**The problem**
Please copy the data below word for word, starting with the line that contains "This screenshot has height=269, width=307." and ending with the line that contains "point(35,90)", including both of those lines.

++++++++

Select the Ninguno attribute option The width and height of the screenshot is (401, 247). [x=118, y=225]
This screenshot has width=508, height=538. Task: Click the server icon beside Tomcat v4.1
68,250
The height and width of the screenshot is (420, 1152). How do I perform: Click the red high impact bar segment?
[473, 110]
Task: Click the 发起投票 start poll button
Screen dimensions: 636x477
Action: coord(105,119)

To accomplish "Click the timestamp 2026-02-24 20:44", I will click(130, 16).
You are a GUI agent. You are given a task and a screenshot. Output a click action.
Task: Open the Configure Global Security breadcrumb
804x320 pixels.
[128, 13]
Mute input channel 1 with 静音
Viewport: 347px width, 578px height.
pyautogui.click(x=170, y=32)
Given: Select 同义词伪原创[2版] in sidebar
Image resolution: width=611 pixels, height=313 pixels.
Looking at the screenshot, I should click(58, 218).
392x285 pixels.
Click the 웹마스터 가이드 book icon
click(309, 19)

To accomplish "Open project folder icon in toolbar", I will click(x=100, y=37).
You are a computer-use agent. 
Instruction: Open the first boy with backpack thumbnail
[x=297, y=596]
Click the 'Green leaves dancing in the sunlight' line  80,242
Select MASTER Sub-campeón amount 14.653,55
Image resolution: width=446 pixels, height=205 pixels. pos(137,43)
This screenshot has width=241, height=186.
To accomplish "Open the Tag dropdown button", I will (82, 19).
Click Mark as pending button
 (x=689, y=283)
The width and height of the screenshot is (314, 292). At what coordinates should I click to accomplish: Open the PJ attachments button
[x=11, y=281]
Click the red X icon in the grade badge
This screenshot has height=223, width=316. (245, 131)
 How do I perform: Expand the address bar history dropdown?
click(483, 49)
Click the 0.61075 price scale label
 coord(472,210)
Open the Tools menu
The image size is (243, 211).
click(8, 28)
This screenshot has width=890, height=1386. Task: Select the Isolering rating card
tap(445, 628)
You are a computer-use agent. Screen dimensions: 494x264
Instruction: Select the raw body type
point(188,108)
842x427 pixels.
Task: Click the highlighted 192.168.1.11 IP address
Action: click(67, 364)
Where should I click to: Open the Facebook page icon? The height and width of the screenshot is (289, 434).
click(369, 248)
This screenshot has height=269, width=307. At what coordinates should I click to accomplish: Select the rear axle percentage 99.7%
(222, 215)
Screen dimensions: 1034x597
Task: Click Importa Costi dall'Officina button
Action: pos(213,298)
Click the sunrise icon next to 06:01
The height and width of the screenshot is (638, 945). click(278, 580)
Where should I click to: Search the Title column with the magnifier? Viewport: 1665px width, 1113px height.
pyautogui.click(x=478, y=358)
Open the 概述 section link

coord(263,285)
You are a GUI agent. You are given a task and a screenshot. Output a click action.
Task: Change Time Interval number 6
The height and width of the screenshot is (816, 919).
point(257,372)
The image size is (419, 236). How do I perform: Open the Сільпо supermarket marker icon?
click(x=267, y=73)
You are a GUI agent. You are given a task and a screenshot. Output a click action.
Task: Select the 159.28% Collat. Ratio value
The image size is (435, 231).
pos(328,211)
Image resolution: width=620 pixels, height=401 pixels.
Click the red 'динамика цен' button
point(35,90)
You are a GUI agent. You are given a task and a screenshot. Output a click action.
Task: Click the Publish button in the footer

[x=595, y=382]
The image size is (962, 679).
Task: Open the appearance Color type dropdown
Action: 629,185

++++++++

**Answer for this exercise**
This screenshot has height=269, width=307. At what coordinates should I click to accomplish: Select the rear axle percentage 99.7%
(222, 215)
Screen dimensions: 1034x597
Task: Click Importa Costi dall'Officina button
Action: pos(213,298)
Click the sunrise icon next to 06:01
The height and width of the screenshot is (638, 945). click(278, 580)
Where should I click to: Search the Title column with the magnifier? Viewport: 1665px width, 1113px height.
pyautogui.click(x=478, y=358)
Open the 概述 section link

coord(263,285)
You are a GUI agent. You are given a task and a screenshot. Output a click action.
Task: Change Time Interval number 6
The height and width of the screenshot is (816, 919).
point(257,372)
The image size is (419, 236). How do I perform: Open the Сільпо supermarket marker icon?
click(x=267, y=73)
You are a GUI agent. You are given a task and a screenshot. Output a click action.
Task: Select the 159.28% Collat. Ratio value
The image size is (435, 231).
pos(328,211)
Image resolution: width=620 pixels, height=401 pixels.
Click the red 'динамика цен' button
point(35,90)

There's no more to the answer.